1. Construction equipment for the production of fast-hardening aminosilane crosslinking silicone masses, at least bifunctionally terminated diorganopolysiloxanes, aminosilane crosslinkers, as well as possibly filler materials, suitable additives and pigments, containing the following components: A) 100 parts by weight of a diorganopolysiloxane at least bifunctionally terminated, wherein this polysiloxane is constituted by a linear or branched chain of repeating units of the formula R1 I -Si-O-R ' and contains at least two Z end groups with Z: -H, -OH, -OR1, -OSiR3 (NR4R5) 2, R1, R2: saturated or unsaturated hydrocarbon radicals with carbon atoms possibly substituted with halogen or cyano groups, B ) 0.1 to 20 parts by weight of a crosslinker, C) 0.1 to 20 parts by weight of an accelerator, D) 0 to 20 parts by weight of water, characterized in that the accelerator in component C is an acid or basic neutral salt and component B an aminosilane crosslinker of the general formula: R y-YES- (NR4R5) 4-, where y = 0 or 1, with R3: hydrogen or monovalent saturated or unsaturated hydrocarbon or a radical tetracarbonoxy and R4, R5: hydrogen and / or an aliphatic, cycloaliphatic or aromatic hydrocarbon radical, saturated or unsaturated, with 1 to 15 carbon atoms carbon, possibly substituted with halogen or cyano groups; or an oxime or alkoxy crosslinker of the general formula: R3y-Si- (ONCR4R5) 4-y R3y-YES- (OR3) 4-y where y = 0 or 1 and R3, R4 and R have the above meanings.

2. Construction equipment according to claim 1, characterized in that the accelerator component C is contained in water in the form that contains crystallization.

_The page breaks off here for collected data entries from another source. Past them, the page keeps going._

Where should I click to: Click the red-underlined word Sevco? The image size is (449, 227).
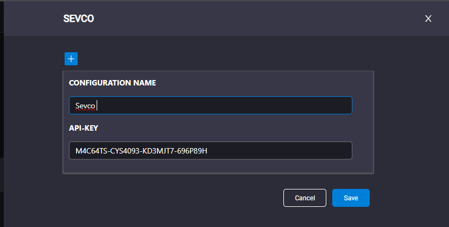[85, 106]
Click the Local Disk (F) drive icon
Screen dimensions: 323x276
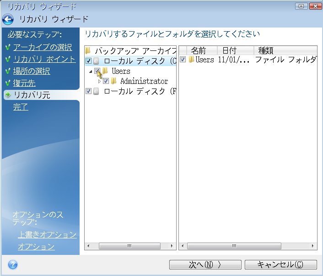96,91
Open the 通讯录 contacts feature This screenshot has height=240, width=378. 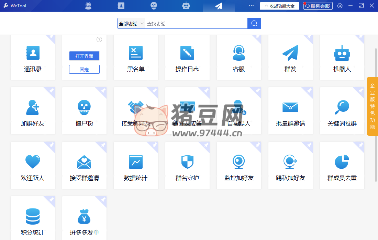[33, 57]
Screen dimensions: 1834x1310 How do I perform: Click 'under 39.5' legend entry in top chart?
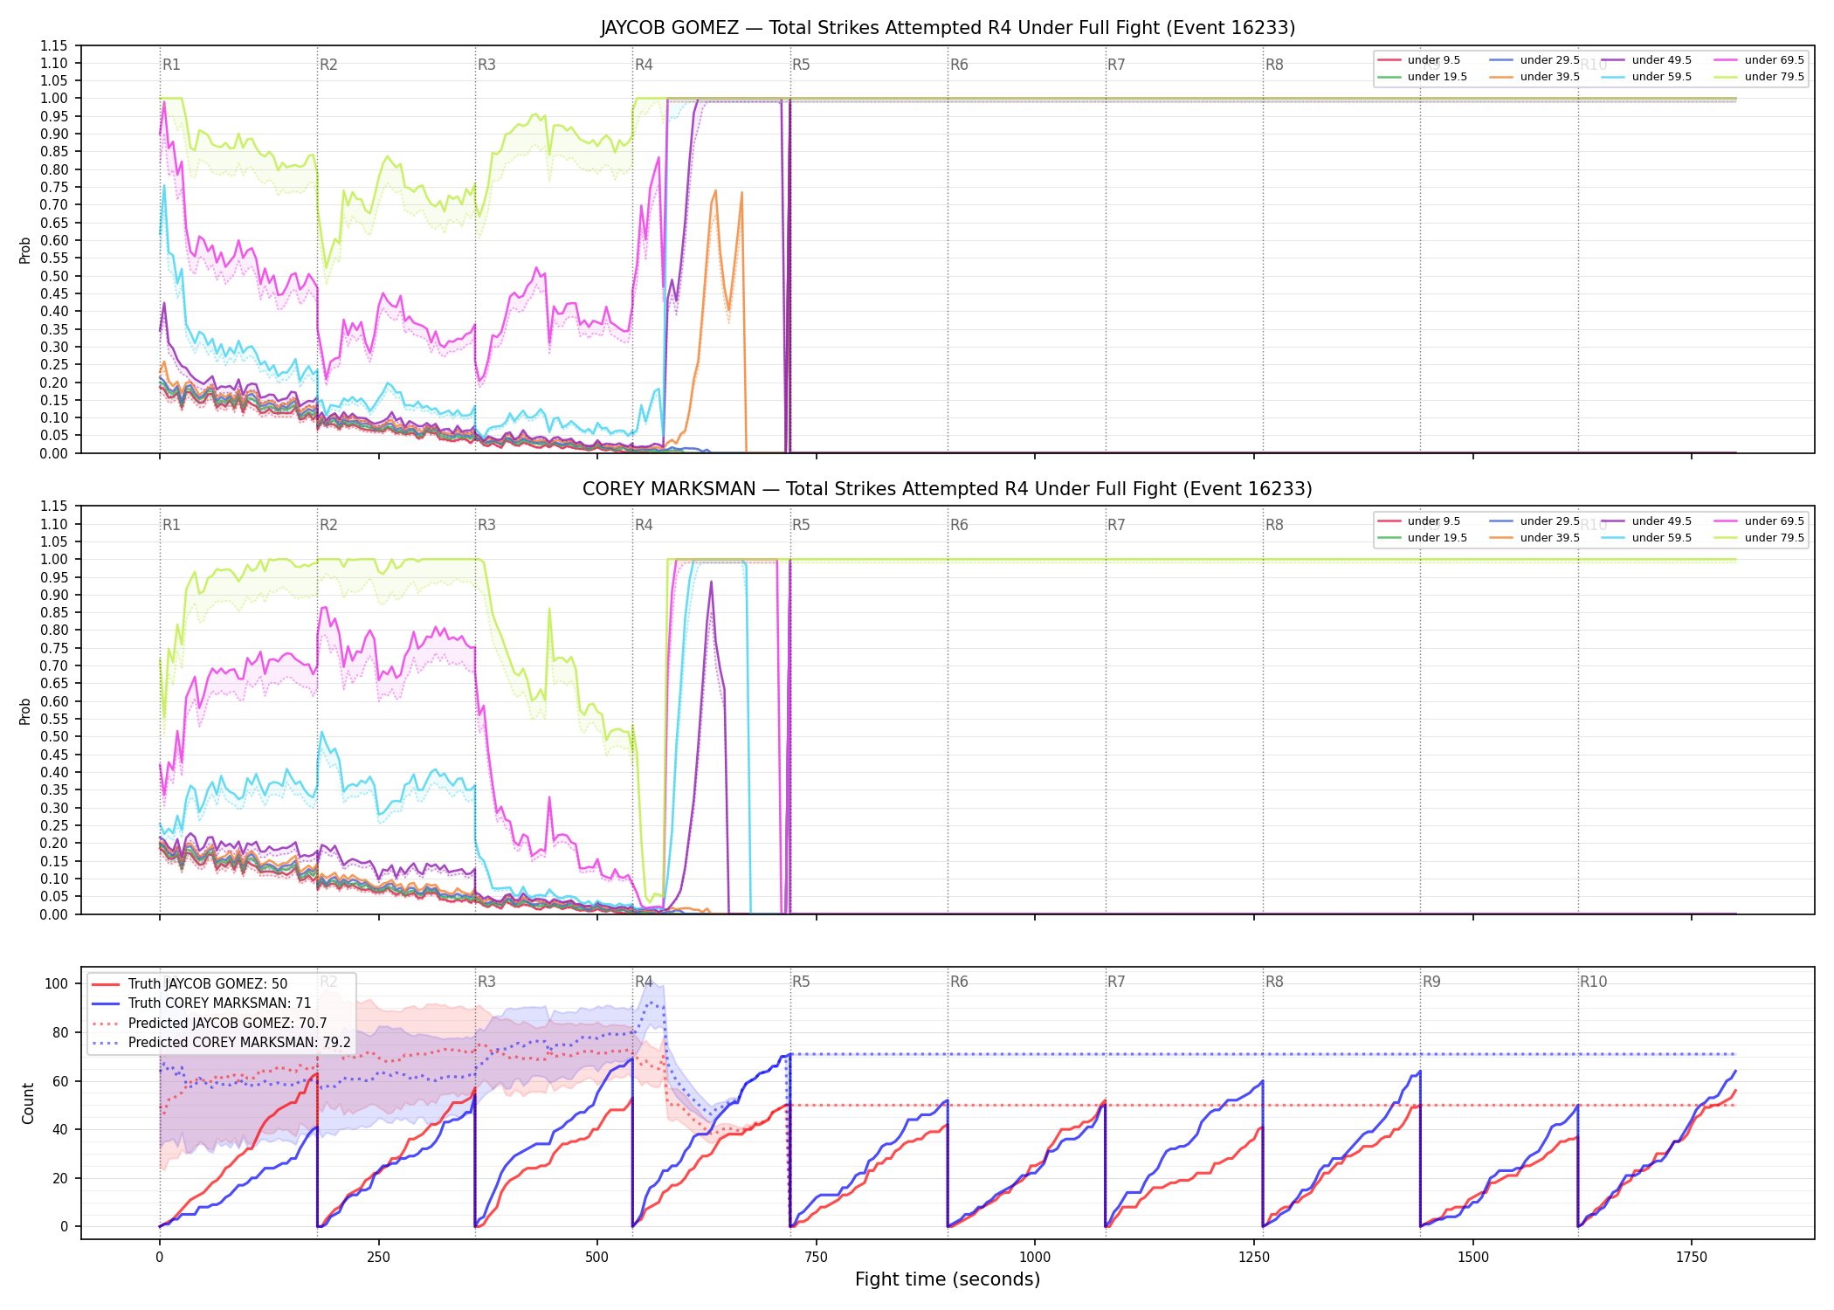coord(1534,77)
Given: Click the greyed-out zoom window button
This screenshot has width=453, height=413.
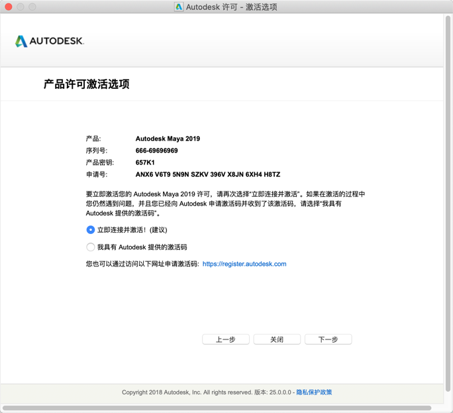Looking at the screenshot, I should tap(32, 7).
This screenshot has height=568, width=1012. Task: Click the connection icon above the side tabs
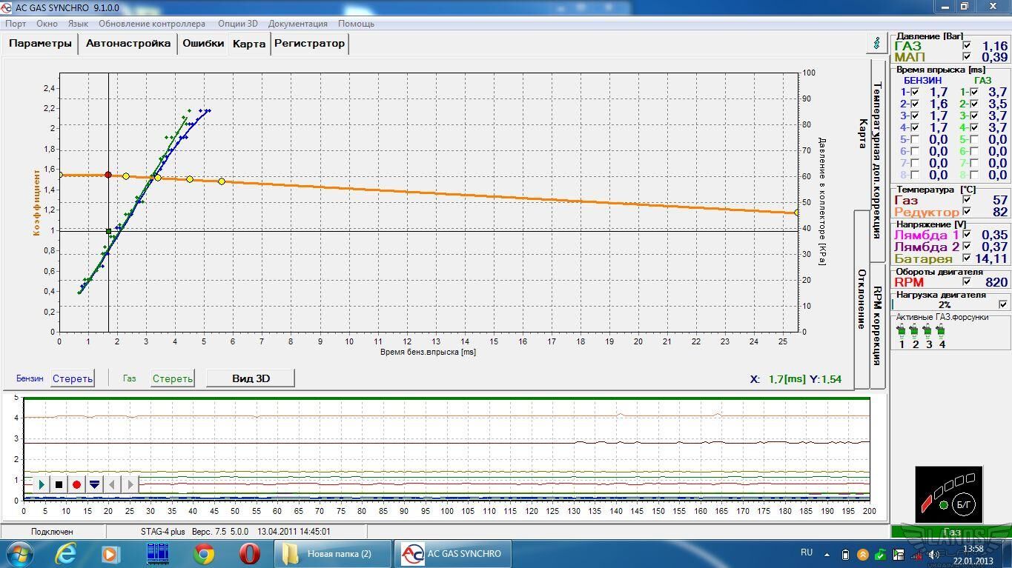[877, 43]
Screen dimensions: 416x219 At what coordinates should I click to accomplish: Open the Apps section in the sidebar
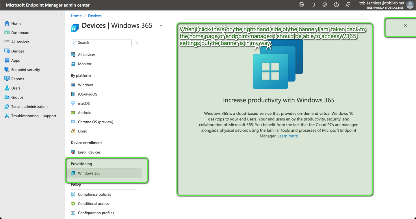[16, 60]
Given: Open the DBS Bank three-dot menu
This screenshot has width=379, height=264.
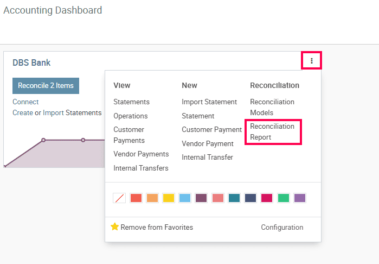Looking at the screenshot, I should pos(312,60).
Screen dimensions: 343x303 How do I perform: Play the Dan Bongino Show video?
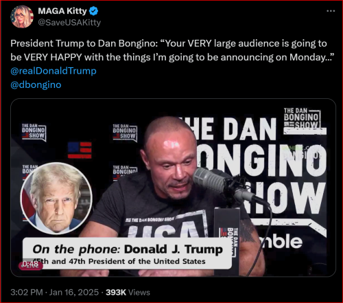(x=173, y=188)
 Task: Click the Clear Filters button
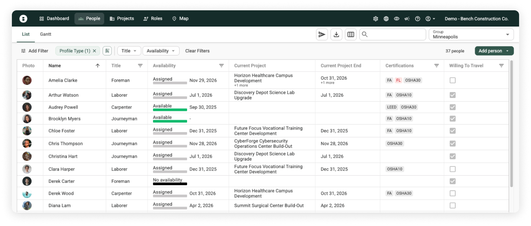point(197,51)
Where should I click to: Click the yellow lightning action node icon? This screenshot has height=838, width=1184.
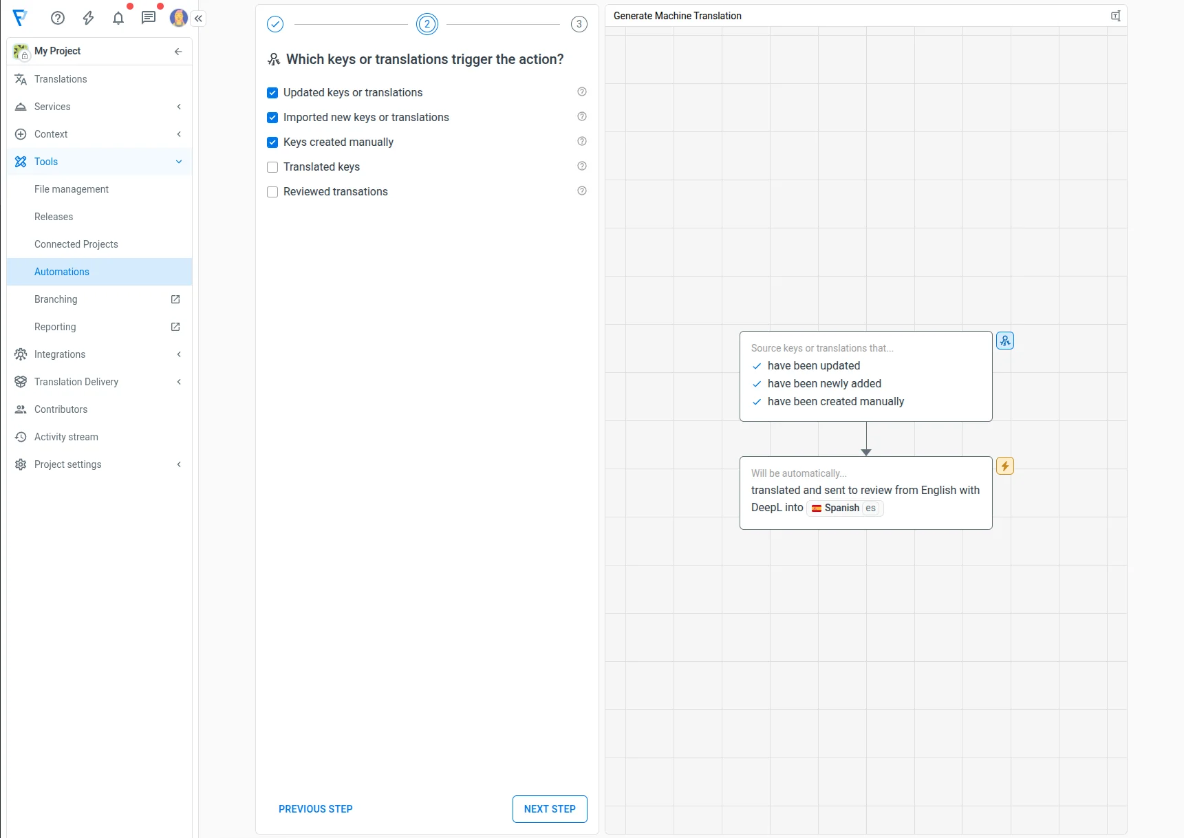click(x=1005, y=466)
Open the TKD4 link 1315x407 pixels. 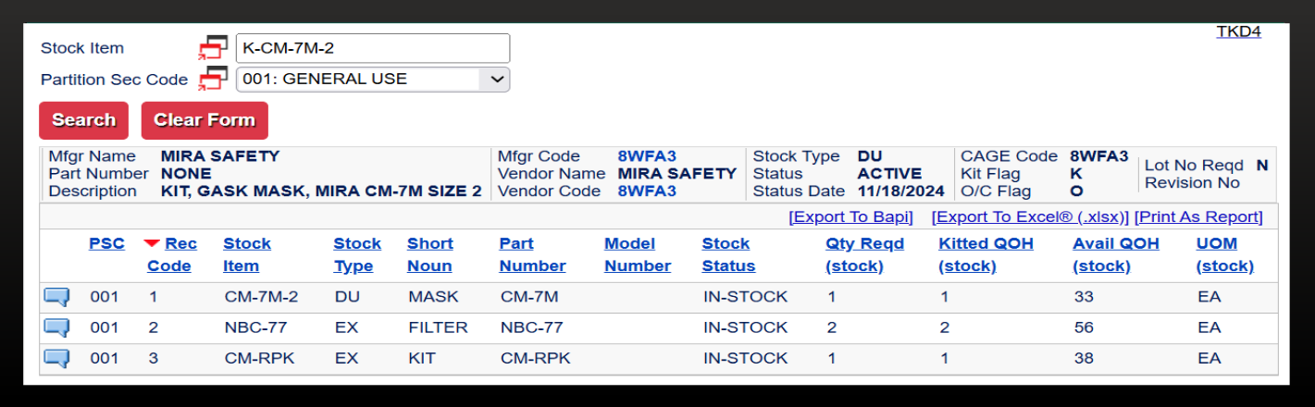tap(1238, 31)
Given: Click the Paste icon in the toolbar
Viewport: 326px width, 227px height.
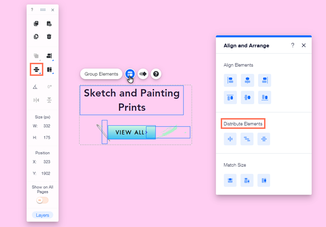Looking at the screenshot, I should pyautogui.click(x=49, y=24).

3. Construction equipment according to claim 1 to 2, characterized in that, as the component D, the water of the crystallization hydrate materials or the water absorbed on zeolites or silica gels or adsorbed in the filling material is used.

4. Construction equipment according to claim 1 to 3, characterized in that additionally colored pigments or soluble coloring materials, stabilizers against oxidation and heat action, dispersants, reaction catalysts, fungicides, adhesives, solvents, anti-caustic agents are contained. fire, plasticizers (preferably silicone oils but also hydrocarbon-based plasticizers), additional active agents, reinforcing fillers, such as, for example, highly dispersed or precipitated silicas, graphite, carbon black, as well as passive fillers , such as for example calcium carbonate, silicates, quartz powder, glass and carbon fibers, diatomaceous earth, metal powder, metal oxides, plastic powder, as well as hollow glass or plastic spheres in the Components A - D.

5. Construction equipment according to claim 1 to 4, characterized in that, as a component of diorganopolysiloxane A, an α, β-dihydroxydiorganopolysiloxane is used.

6. Process for the production of a sealing or adhesive mixture based on diorganopolysiloxanes and aminosilane or oxime or alkoxy crosslinkers, characterized in that the components A and B according to claim 1 are mixed to give a first premix and the components C and D to give a second premix and, shortly before use, the two premixes combine to give the effective sealing and adhesive mixture.

7. Process according to claim 6, characterized in that, as component C, a compound according to claim 2 is used and, as component D, a mixture according to claim 2 or 3.

8. Process according to claims 6 to 7, characterized in that the components C and / or D, possibly in combination with the materials of claim 4, are in the form of a paste and possibly a plasticizer based on silicone or a polymer of diorganopolysiloxane is added in accordance with claim 1.

9. Process according to claims 6 to 8, characterized in that a,? -dihydroxydiorganopolysiloxane is used.

10. The use of the mixtures of construction equipment according to claim 1 to 5, as sealant or adhesive material.

11. The use of the mixtures of construction equipment according to claims 1 to 5, as the molding compound.